=== Excerpt provided ===
+ + +
The assassination of Kim Jong Un’s estranged half-brother was a shocking reminder of the brutality of a dynasty that has ruled North Korea since 1948. But for South Korea and the wider world, it is Pyongyang’s escalating nuclear and missile tests that represent the gravest threat.
On Friday, South Korea’s Constitutional Court formally endorsed the impeachment of the country’s first female President, the now deposed Park Geun-hye, following a massive corruption scandal. Elections must take place within 60 days, and there are calls for her successor to break with Park’s tactic of isolating Kim Jong Un and to instead adopt a softer, more engaging approach to the regime.
The stakes are high. Pyongyang has tested five nuclear weapons to date — the fifth coming despite unprecedented U.N. sanctions in response to the fourth test. Experts believe the regime is now just four or five years from an intercontinental ballistic missile (ICBM) capable of hitting the U.S. mainland. Kim Jong Un isn’t coy about that being his ultimate goal, boasting last April that his nation “can tip new type intercontinental ballistic rockets with more powerful nuclear warheads and keep any cesspool of evils in the earth, including the U.S. mainland, within our striking range.”
North Korean bad behavior is even alarming its historic, though increasingly reluctant, ally China. On Feb. 20, Beijing stopped imports of North Korean coal — the Kim regime’s main hard-currency generator — for the rest of the year. On Wednesday, Chinese Foreign Minister Wang Yi called for Pyongyang to stop nuclear and missile tests, and in return for Washington and Seoul to nix their joint military drills, which Pyongyang sees as rehearsals for an invasion.
“This suspension-for-suspension can help us break out of the security dilemma and bring the parties back to the negotiating table,” Wang told reporters. (In Washington, acting U.S. State Department spokesman Mark Toner rejecting the suggestion, saying: “At this point we don’t see it as a viable deal.”)
China proposals are mainly prompted by the rollout of the U.S. THAAD antimissile system in South Korea. Seoul and Washington say the system is directly to guard against the North’s provocations, but Beijing is affronted by the presence of such a sophisticated American missile system so close to its own territory.
+ + +
=== Source excerpt ===
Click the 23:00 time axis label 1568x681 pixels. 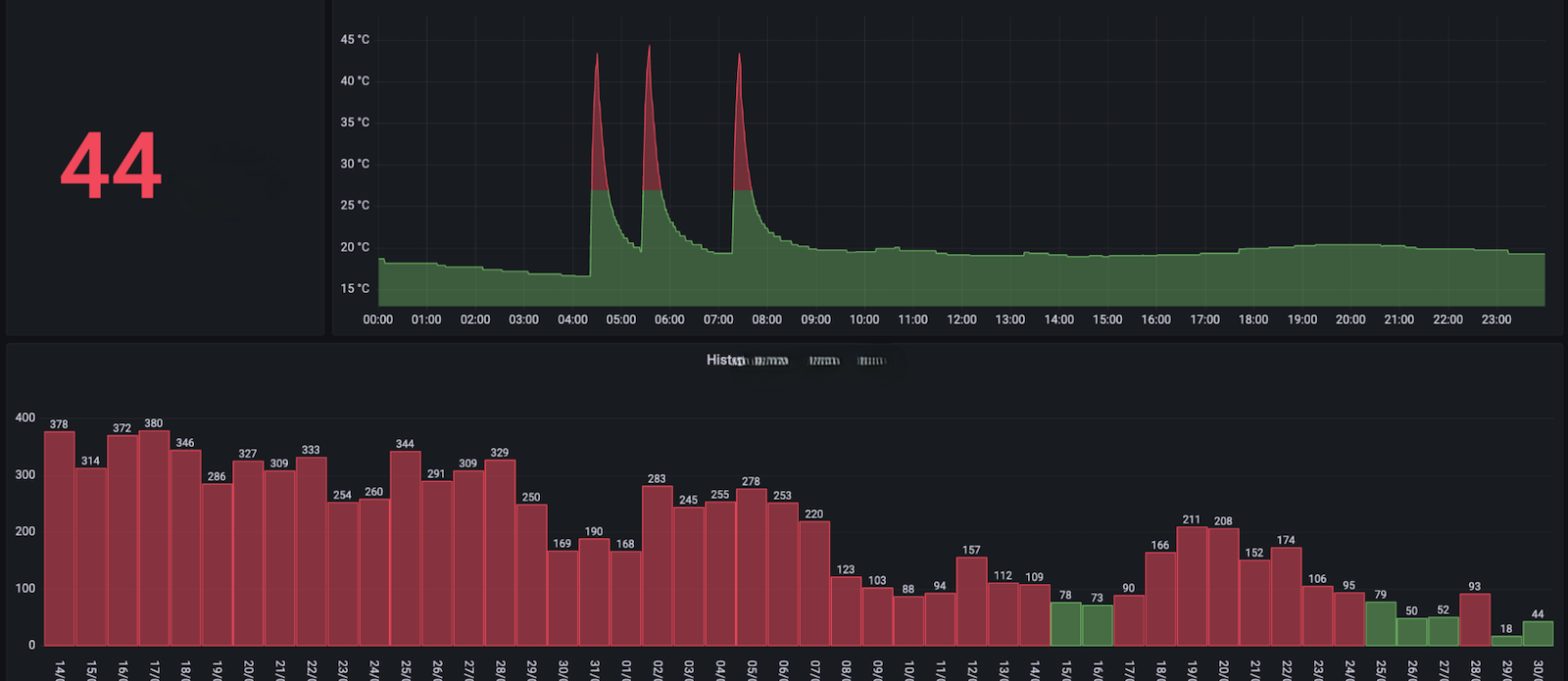point(1495,319)
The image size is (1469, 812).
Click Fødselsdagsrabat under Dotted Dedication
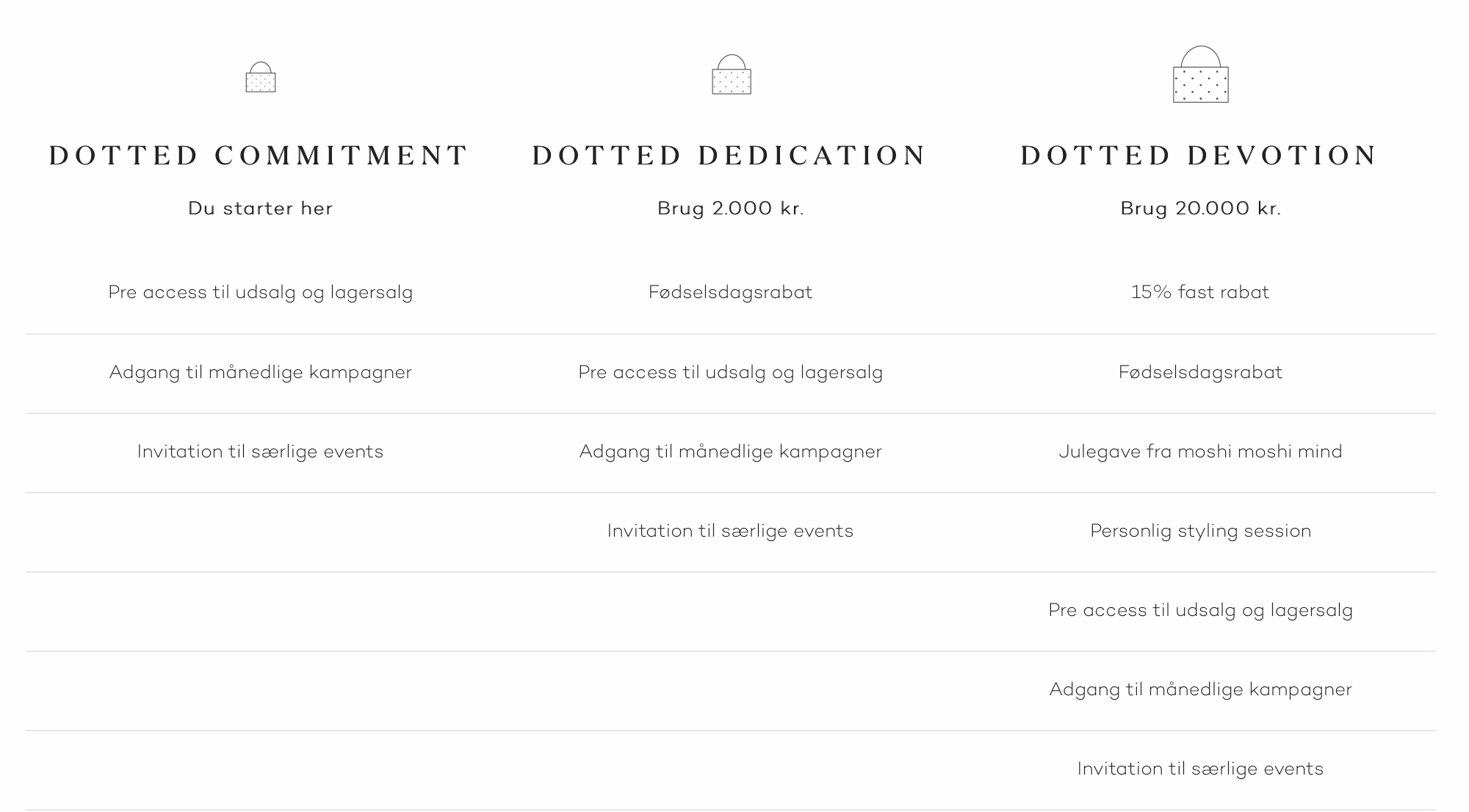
+ + +
=== Directive A ===
From the North Korea article, extract the stretch from "The assassination of" through "to the regime.", copying it word for word.
=== Directive B ===
Render this sentence from the North Korea article in Spanish: "On Feb. 20, Beijing stopped imports of North Korean coal — the Kim regime’s main hard-currency generator — for the rest of the year."
Rely solely on the North Korea article for these, not the data.

=== Written answer A ===
The assassination of Kim Jong Un’s estranged half-brother was a shocking reminder of the brutality of a dynasty that has ruled North Korea since 1948. But for South Korea and the wider world, it is Pyongyang’s escalating nuclear and missile tests that represent the gravest threat.
On Friday, South Korea’s Constitutional Court formally endorsed the impeachment of the country’s first female President, the now deposed Park Geun-hye, following a massive corruption scandal. Elections must take place within 60 days, and there are calls for her successor to break with Park’s tactic of isolating Kim Jong Un and to instead adopt a softer, more engaging approach to the regime.

=== Written answer B ===
El 20 de febrero, Pekín detuvo las importaciones de carbón norcoreano —el principal generador de divisas del régimen de Kim— durante el resto del año.